The Democratic leader drew extensive comparisons between the slew of laws and court rulings restricting access to voting and control over voting processes to the nation’s long history of civil rights fights focused on voting rights, including the movements for Black suffrage and women’s suffrage.
“The 21st Century Jim Crow assault is real, it’s unrelenting, and we are going to challenge it vigorously,” Biden said.
Supporters of Georgia State Rep. Park Cannon, D-Atlanta, leave the State Capitol in Atlanta on Monday morning, March 29, 2021 after escorting her into the building. Cannon was arrested last week for knocking on the governor's office door as he signed voting legislation.
© AP Photo / Ben Gray
He urged passage of the For the People Act, a sweeping bill that would reverse many of the state-level voting rights changes as well as combat gerrymandering of districts and change campaign finance laws, but which was successfully filibustered by Republicans in the US Senate last month. However, he also said he would be doubling the size of the voting rights section of the US Department of Justice’s Civil Rights Division and the number of enforcement staff.

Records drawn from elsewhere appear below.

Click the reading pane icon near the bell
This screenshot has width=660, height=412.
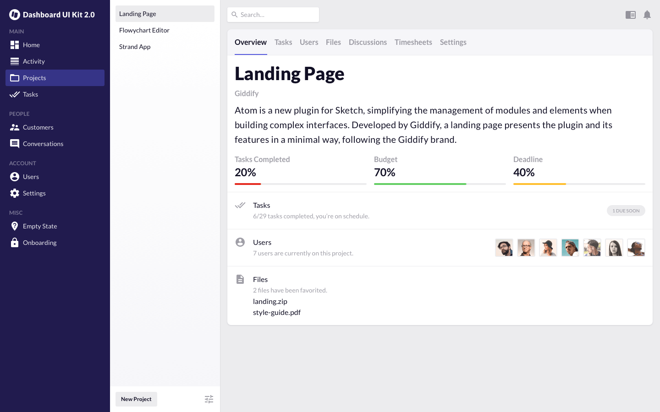pyautogui.click(x=631, y=15)
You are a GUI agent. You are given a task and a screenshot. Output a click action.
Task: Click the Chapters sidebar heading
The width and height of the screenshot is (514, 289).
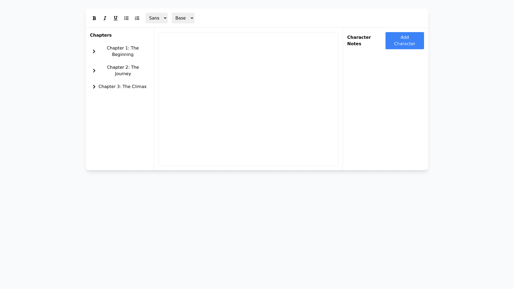101,35
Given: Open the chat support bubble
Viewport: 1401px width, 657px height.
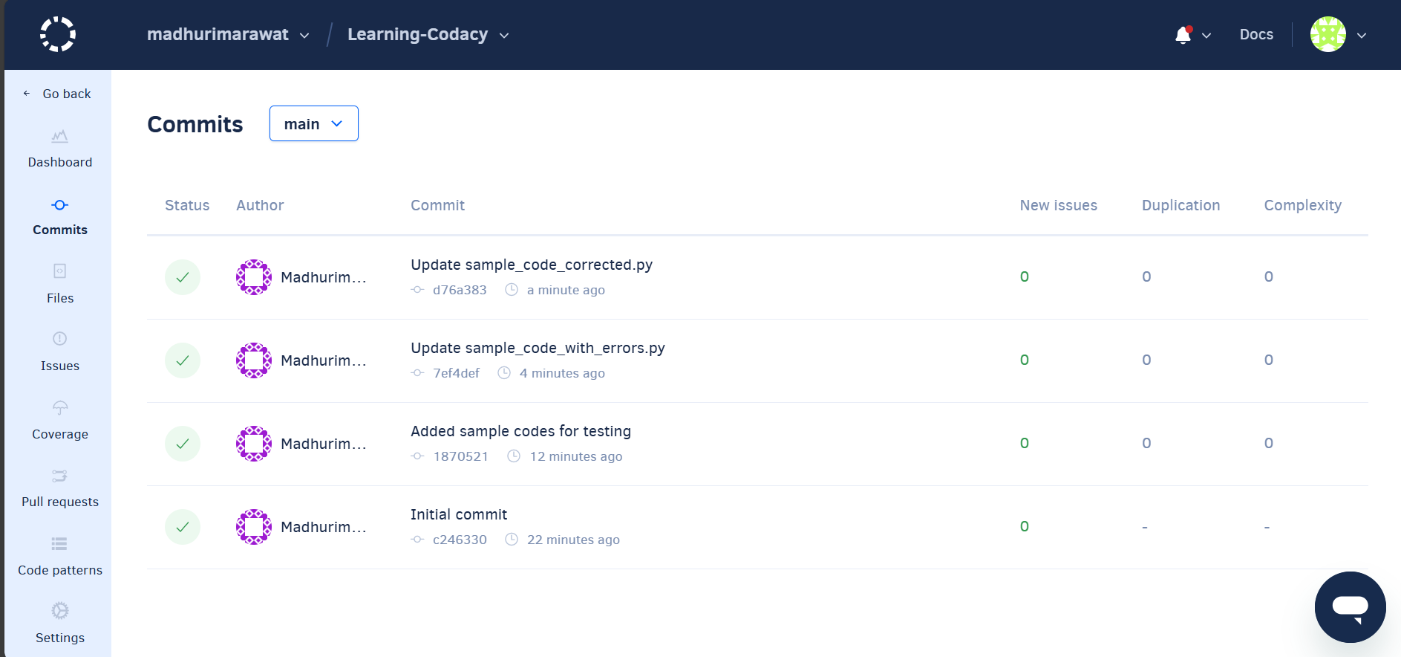Looking at the screenshot, I should 1350,606.
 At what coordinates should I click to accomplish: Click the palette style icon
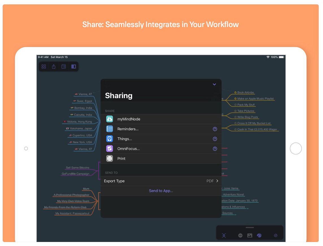259,236
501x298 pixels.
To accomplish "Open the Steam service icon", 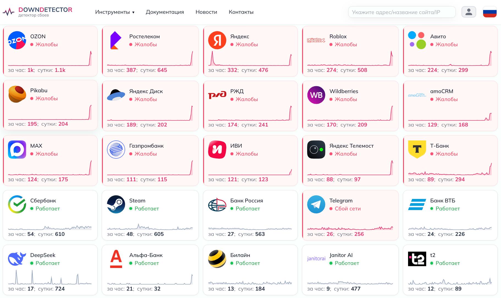I will tap(116, 204).
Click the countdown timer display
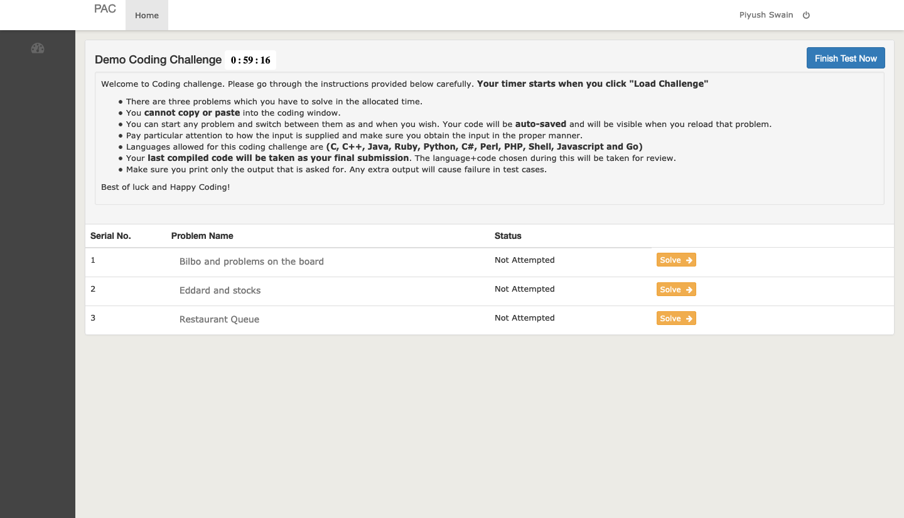This screenshot has width=904, height=518. point(250,60)
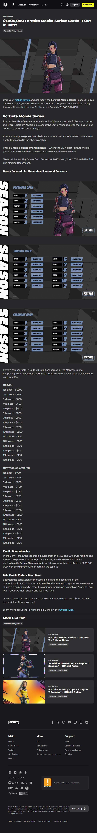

However, Biden has so far resisted calls to end the filibuster, which he has the power to do, despite it blocking much of the legislation central to his agenda, including the Protect the Right to Organize (PRO) Act, the American Families Plan, the American Jobs Plan, and the Equality Act.
‘Have You No Shame’?
Biden also assailed the enduring view among Republicans that the November 2020 election was stolen and that then-President Donald Trump was the true victor, and the corresponding defense of the insurrection at the US Capitol on January 6, 2021, when Trump supporters attempted to block certification of the Electoral College’s voting results.
“The Confederates back then never breached the Capitol as insurrectionists did on January 6,” Biden said, referring to the pro-slavery faction that ruled 11 southern states and attempted to secede from the United States in 1861 in order to preserve the enslavement of Black Americans. The four-year-long civil war that followed killed as many as 850,000 people and remains the bloodiest conflict for Americans in US history, although it resulted in the freeing of four million enslaved Black Americans and the abolition of slavery outside of prisons.
According to a Quinnipiac poll conducted in late May, two-thirds of Republicans believe Biden’s November 2020 election victory wasn’t legitimate, although 64% of Americans overall believe that it was. The poll also found that two-thirds of Republicans would like to see Trump, who has only served one out of a possible two terms in office, run for president again in 2024. Those numbers are up substantially from the period immediately after the attempted putsch in which five people were killed, when it was just 42% of Republicans.
Biden attempted to cross the aisle and win over some of that support to his voting rights push by appealing to Americans’ “sacred right to vote,” while noting the concern world leaders voiced to him about the future of American democracy after the Capitol was stormed.
“We’ll be asking my Republican friends in Congress and states and cities and counties to stand up for God’s sake,” Biden said. “And help prevent this concerted effort to undermine our election and the sacred right to vote. Have you no shame?”
Many, if not all, of the voting restrictions introduced by Republicans in the weeks and months after the November 2020 election were motivated by claims made by Trump that widespread fraud had allowed Democrats to manipulate the results of the vote, including by changing the way people voted and by producing fake mail-in ballots.
“Audits, recounts were conducted in Arizona, Wisconsin, in Georgia it was recounted three times. It’s clear, for those who question the results and challenge the integrity of the election: no other election has ever been held under such scrutiny and such high standards. The Big Lie is just that: a big lie,” Biden said to applause.
Trump has continued to push his claims at political events, including the Conservative Political Action Conference (CPAC) summer gathering in Dallas, Texas, over the weekend, where he raged that “we were doing so well until the rigged election happened to come along. We were doing really well."
"Unfortunately, this was an election where the person that counts the votes was far more important than the candidate, no matter how many votes that candidate got - and we got record numbers of votes,” Trump said.